The lean angle of a motorcycle depends on the type of motorcycle, the tyre technology, and the rider's skill.

Riding on a track will differ from riding on a road, and a rider shouldn't look to drag their knees or elbows on the road but should lean enough to be safe on the motorcycle and minimise the potential of an accident.

The maximum lean angles of motorcycles are as follows:

  • 0° Upright
  • 40° Scooter
  • 50° Street Bike
  • 55° Supersport
  • 61° Superbike
  • 65° MotoGP

There have been instances when riders have managed to get more lean angle, like Moto GP rider Marc Marquez, who leaned his Honda over to a dizzying 70°, but realistically, a rider riding on the road shouldn't expect to exceed 25° of lean angle.

How far can you lean a motorcycle on a wet road?

How far a motorcycle can be leaned on a wet road entirely depends on the surface, the tyres the motorcycle being used, and the rider's ability.

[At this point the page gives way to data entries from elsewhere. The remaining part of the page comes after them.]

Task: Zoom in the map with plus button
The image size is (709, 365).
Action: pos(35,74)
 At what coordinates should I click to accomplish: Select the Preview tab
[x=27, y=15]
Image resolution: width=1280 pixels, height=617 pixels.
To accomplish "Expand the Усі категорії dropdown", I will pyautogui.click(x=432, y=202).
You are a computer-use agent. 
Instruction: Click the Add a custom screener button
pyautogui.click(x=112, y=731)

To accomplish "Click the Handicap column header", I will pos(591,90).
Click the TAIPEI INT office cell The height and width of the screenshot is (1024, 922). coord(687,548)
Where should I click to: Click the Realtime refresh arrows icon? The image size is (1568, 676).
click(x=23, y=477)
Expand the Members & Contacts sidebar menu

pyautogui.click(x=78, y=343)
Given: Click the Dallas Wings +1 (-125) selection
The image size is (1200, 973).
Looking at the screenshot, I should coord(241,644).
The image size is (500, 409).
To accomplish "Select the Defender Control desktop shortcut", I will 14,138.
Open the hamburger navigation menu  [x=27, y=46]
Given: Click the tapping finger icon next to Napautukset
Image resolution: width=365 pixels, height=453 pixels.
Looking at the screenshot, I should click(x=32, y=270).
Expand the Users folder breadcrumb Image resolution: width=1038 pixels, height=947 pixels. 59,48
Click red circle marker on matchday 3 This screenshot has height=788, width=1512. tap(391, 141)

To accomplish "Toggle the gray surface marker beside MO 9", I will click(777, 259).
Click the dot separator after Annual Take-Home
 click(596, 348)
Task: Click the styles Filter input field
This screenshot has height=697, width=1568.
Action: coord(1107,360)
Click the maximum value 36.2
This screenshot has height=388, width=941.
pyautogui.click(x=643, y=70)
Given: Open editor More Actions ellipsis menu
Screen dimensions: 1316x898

Road tyres are made to withstand leaning over on corners, and professional riders are able to drag their knees and elbows on the floor even in torrential rain during races, but obviously only with the highest quality wet weather racing tyres!. 

As always, in wet weather, it's best practice to ride within your limits and only lean as far as you feel comfortable doing. If you would like to gain more confidence riding on wet tarmac, you could look into booking an advanced riding course.